Haber: Barış Tahircan Adlı
Editör: Yağmur Sertkaya
Antik Çağ’da tiyatrolarda oyuncuların taktığı maskeyi ifade eden ‘persona’ kelimesi, Carl Jung’la birlikte günlük hayatta hepimizi ilgilendiren bir terime dönüştü.
Persona: Dum Duma
Persona, eski dönemlerde oyuncuların sahnede taktıkları maskenin Latincedeki kelime karşılığıdır. Kelimenin köken olarak ilk anlamı ‘per sonata’ yani ‘sonat başı’dır. Sebebi ise aktörlerin her sonatta farklı bir maske takmasıdır. Persona kelimesini, Latincede ‘ses yoluyla ses çıkarmak’ veya ‘aracılığıyla konuşmak’ anlamına gelen ‘personare’den türediği yönünde açıklayanlar da vardır. Latin köken bilimciler bu kelimenin kökeni hakkında farklı görüşlere dağılmış durumda olsalar da, hemfikir oldukları nokta Persona teriminin tiyatro gösterilerinde farklı karakterleri canlandırmak için oyuncuların taktığı maske anlamı taşımasıdır.
Maske takma ve farklı rolleri benimseme kavramı, bireyleri çeşitli bağlamlarda yansıtan daha geniş sosyal rol ve kimlik fikrini kapsayacak şekilde gelişti. Zamanla persona, insanların yalnızca tiyatro ortamlarında değil, aynı zamanda günlük yaşamda da başkalarına sergilediği dış imajı, davranışları ve özellikleri temsil etmeye başladı. Persona, bir bireyin kamusal alanda veya belirli bir ortamda, özgün kimliğinden farklı olarak sergilediği imaj veya karakterle ilgilidir.
Psikolojiden ve Edebiyattan Maskelere Bakış
Psikiyatrist Carl Gustav Jung’un Etrüsk pandomimcilerin taktığı maskelere atıfta bulunan Latince kelimeden türettiği persona terimi psikolojide, bireyin gerçek benliğinden farklı olarak başkalarına yansıttığı kişiliktir. Psikoloji bağlamında persona, bir bireyin halka karşı sergilediği ve çoğunluk tarafından geniş çapta tanınan tavrını ifade eden ‘kamusal kişilik’ anlamında kullanılır.

### [Çalışma talimatı]
Persona kavramını anlatan yukarıdaki yazıyı son cümlesinin ardından devralıp sürdürün.

### [Çıkarılan veriler]
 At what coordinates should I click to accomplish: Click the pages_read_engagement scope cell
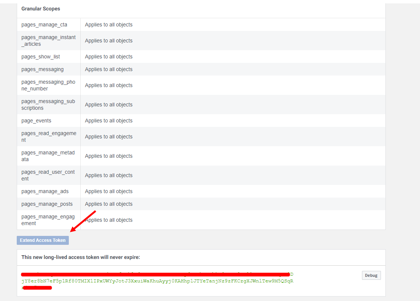48,137
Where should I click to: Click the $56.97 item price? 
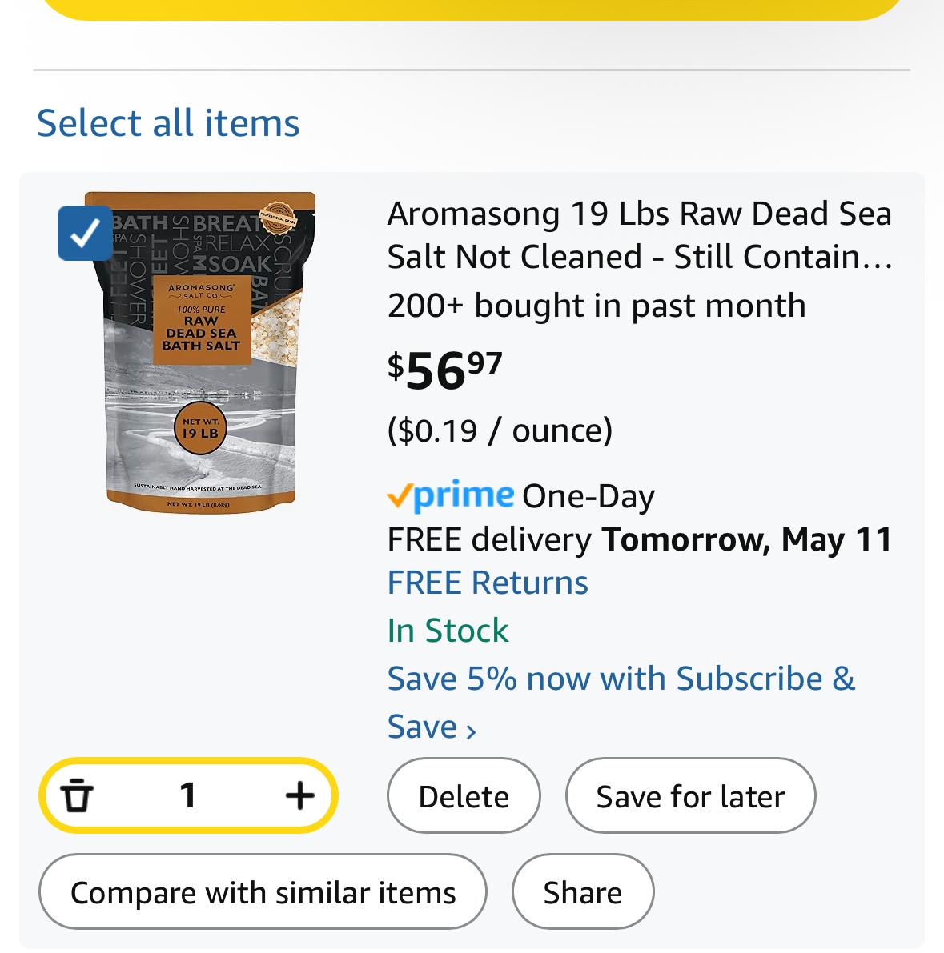pos(444,370)
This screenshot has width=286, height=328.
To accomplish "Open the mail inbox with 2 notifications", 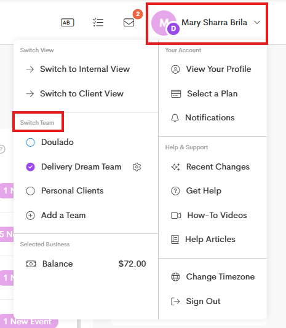I will point(129,22).
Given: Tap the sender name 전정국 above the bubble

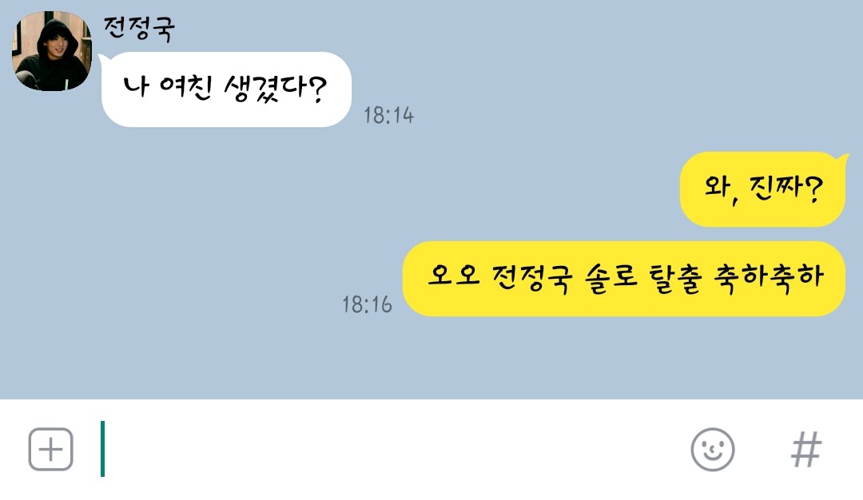Looking at the screenshot, I should (x=139, y=29).
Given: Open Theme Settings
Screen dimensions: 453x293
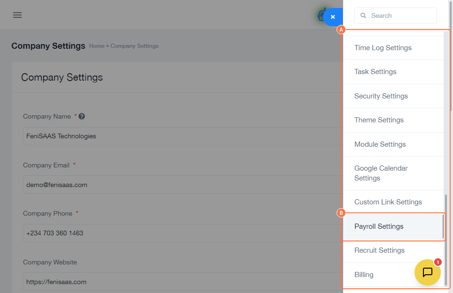Looking at the screenshot, I should pyautogui.click(x=379, y=120).
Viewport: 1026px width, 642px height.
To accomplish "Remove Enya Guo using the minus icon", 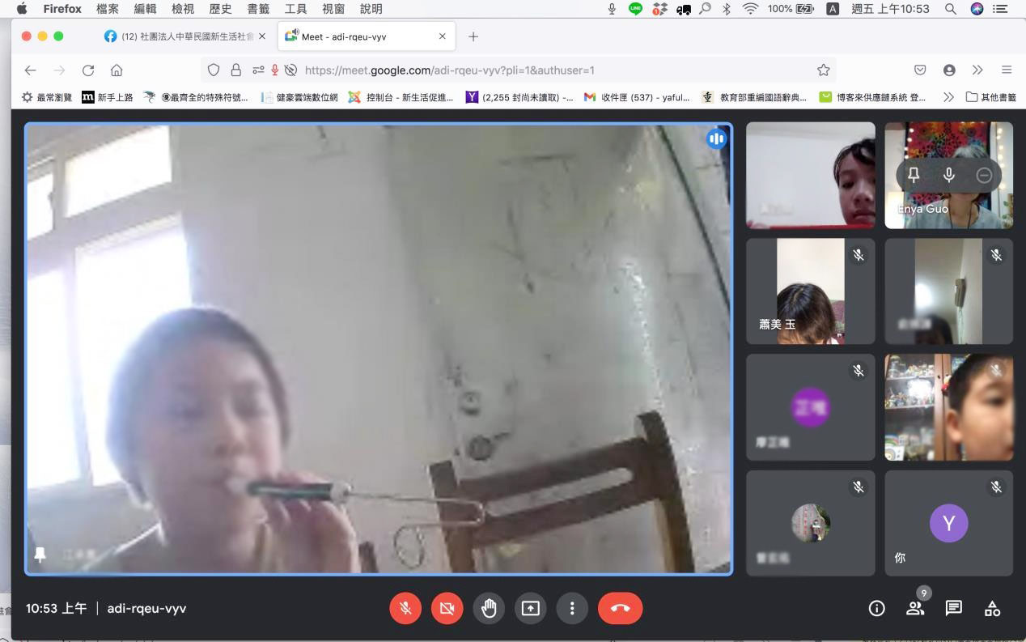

### [Beklenen cevap]
Edebiyatta ise yazarın eserinde bir hikâye anlatmak, bir bakış açısını iletmek veya belirli duyguları ifade etmek için yarattığı kurgusal karakter veya anlatıcıyı ifade eder. Persona, yazarın kendisi değil, yazarın okuyucuyla iletişim kurmasını sağlayan inşa edilmiş bir kimliktir. Anlatının sesini şekillendirmek ve belirli bir bakış açısı sağlamak için kullanılan edebi araçtır. Edebiyatta çeşitli biçimlere bürünebilir ve farklı amaçlara hizmet edebilir. Yazarlar anlatıyı şekillendirmek, okuyucunun deneyimini etkilemek ve amaçlanan temaları ve mesajları iletmek için personayı kullanırlar. Karakterlere ve anlatılara derinlik katarak çok çeşitli seslerin ve bakış açılarının tek bir eserde sunulmasına olanak tanır.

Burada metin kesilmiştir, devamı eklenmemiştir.